Она обернулась и увидела стоящего около нее с концом веревки в руках самого младшего из молодых Уитни.

Несколько голосов закричали одновременно:

– Ну-ка, Бэлис!

– Пошевеливайтесь, Эльза!

– Настоящий кинематограф! Поворачивайтесь живее!

– Скорее, скорее, мы хотим танцевать!

– Не выпустим, пока не поцелуетесь!

Веселые крики звенели в ушах Эльзы и отзывались шумом в сердце. Бэлис громко рассмеялся, охватил ее руками за талию и притянул к себе, затем резко прижал свои губы к ее губам. Раздалось громогласное ура, ноги одобрительно затопали по полу, веревка упала, музыка опять оглушительно дико загремела, все снова пустились в пляс, и Эльза возобновила свой прерванный танец с Бэлисом.

Когда они очутились в передней, Бэлис тихо произнес:

– Ты бы лучше ушла от всей этой несносной шумихи. Тебе больше не выдержать. Проскользни незаметно в кухню и побудь там с Хилдред и матерью. Я останусь здесь и присмотрю, чтобы все шло своим порядком.

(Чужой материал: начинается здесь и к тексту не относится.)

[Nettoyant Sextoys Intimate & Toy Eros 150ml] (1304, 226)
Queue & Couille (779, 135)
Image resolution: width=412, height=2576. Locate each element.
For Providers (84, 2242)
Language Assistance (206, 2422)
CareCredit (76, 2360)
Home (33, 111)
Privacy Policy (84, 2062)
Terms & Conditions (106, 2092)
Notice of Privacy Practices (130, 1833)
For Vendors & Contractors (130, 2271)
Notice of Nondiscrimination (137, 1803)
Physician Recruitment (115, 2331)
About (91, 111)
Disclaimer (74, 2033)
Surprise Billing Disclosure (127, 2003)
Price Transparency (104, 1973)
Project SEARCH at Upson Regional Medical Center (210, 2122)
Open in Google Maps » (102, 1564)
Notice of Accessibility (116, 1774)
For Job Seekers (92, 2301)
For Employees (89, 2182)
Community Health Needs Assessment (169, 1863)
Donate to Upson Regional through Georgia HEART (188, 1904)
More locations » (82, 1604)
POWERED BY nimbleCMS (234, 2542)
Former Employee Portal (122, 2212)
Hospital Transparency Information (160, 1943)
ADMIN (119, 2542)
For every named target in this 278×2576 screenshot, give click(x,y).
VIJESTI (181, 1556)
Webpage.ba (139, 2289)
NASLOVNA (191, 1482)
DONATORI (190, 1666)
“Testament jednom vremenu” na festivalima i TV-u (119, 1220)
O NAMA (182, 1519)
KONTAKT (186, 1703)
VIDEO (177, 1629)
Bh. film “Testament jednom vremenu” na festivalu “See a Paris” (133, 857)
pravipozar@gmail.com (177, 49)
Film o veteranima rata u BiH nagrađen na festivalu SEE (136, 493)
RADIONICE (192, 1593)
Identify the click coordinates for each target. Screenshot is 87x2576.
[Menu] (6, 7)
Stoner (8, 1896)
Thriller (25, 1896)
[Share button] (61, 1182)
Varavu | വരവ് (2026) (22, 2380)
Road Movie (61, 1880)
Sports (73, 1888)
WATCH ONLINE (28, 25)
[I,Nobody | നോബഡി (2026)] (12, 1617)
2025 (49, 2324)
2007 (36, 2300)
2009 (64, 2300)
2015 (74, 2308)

Лишь далеко за полночь гости начали разъезжаться. Последняя бричка двинулась со двора лишь в два часа ночи. Эльза вернулась в дом и бросилась на кушетку, отодвинутую к стене, чтобы очистить место для танцев. Она закрыла глаза, чувствуя себя невыносимо утомленной. Вошел Бэлис, медленно прошел через комнату и стал у камина. Эльза почувствовала на себе его взгляд.

– Иди в постель, Эльза, – спокойным голосом сказал он. – Ты совсем сонная. – Она открыла глаза и медленно подняла их на него. – Мне очень жаль, что так случилось. Я обещал, что не буду этого делать. Но так вышло, что другого выхода не было.

Если бы только он не смотрел на нее так, подумала Эльза, и не хмурил так брови, она бы заговорила. Бэлис засунул руки в карманы, поднял голову и мрачно усмехнулся, все лицо его как-то затуманилось. Она опять закрыла глаза и услышала, как он прошел в соседнюю комнату и несколько мгновений простоял там молча. Затем донесся звук открывшейся и закрывшейся входной двери, и она поняла, что осталась одна.

Когда в ближайшие минуты он не вернулся, она встала. В передней она увидела, что он взял свою шляпу. Она набросила на плечи шарф, быстро вышла во двор и остановилась в темноте.

Она посмотрела вниз, туда, где ниже по склону стоял сруб. В нем не было видно света, как в прошлую ночь. Горхэм спал. Она торопливо прошла к углу дома и посмотрела вверх вдоль тропинки, которая вела к группе белых берез, выделявшихся при свете звезд на верхнем склоне горы. Она тихо окликнула Бэлиса и стояла, прислушиваясь. Ответа не было, и она вернулась в дом.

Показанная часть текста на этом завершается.